The sun was already slipping behind tall buildings, and the sky began to blaze with the rich, rosy colors of evening. The light was different here. It had been a little different in each city, most noticeably at morning and evening, a thing Lola had come to appreciate. New York’s sky seemed overlaid with a soft filter of gold.
“Well, I’m gonna take off. I just wanted to make sure you were okay.”

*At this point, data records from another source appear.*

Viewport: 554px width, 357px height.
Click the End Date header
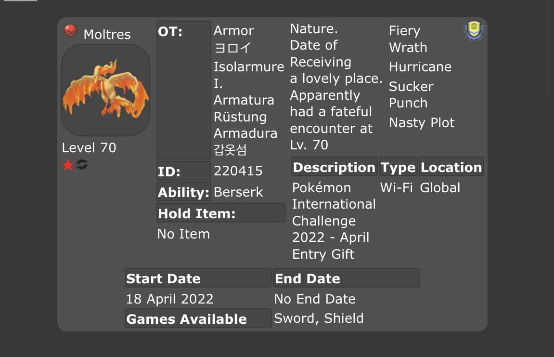pyautogui.click(x=347, y=278)
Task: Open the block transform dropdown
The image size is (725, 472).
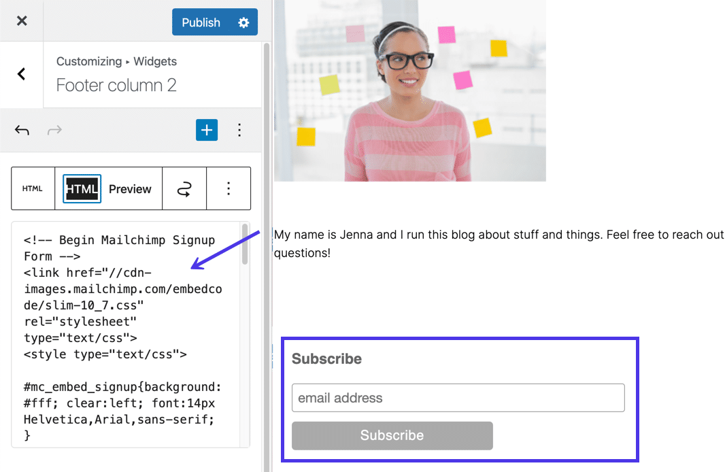Action: coord(184,188)
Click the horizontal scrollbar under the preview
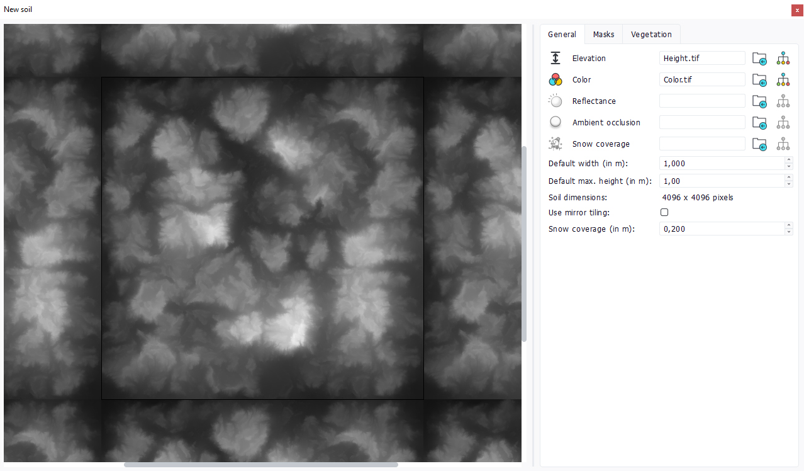Screen dimensions: 804x471 (x=260, y=465)
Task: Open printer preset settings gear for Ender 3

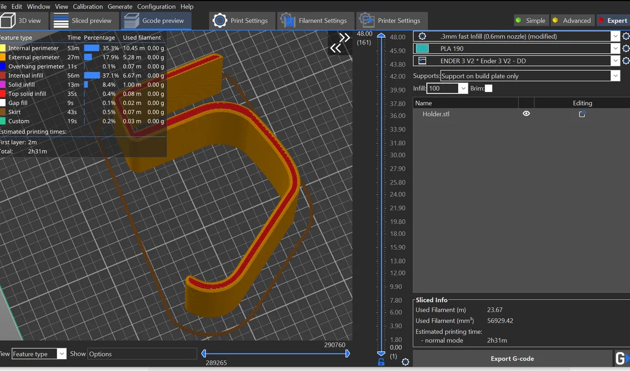Action: click(626, 61)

“Wait!” Lola followed her to the door. “Please. You’ve been very kind and I really appreciate it. You could have arrested me and you didn’t. You made sure I got back safe, and you didn’t even get mad at me for getting sick on you. Apparently while I talked your ear off the whole time. Thank you for being so nice to me.” She was again struck by how beautiful the officer was. “I’m sure you had better things to do on your day off than check up on a drunken lunatic.”
“Sadly, no.”
Lola realized Officer Meeker was attracted to her. She cleared her throat to speak up. “Uh, this might not be entirely appropriate, but I don’t know anyone here and I’d like to thank you, and if you’re not busy I’d like to take you out to dinner.”
There. She’d done it. Whether the answer was yes or no, Lola had actually asked someone on a date. Sort of. What if the woman wasn’t really attracted to her? What if she didn’t think of it as a date? Well, it didn’t really matter. She asked someone on a date, whether it came across as such or not. She smiled proudly.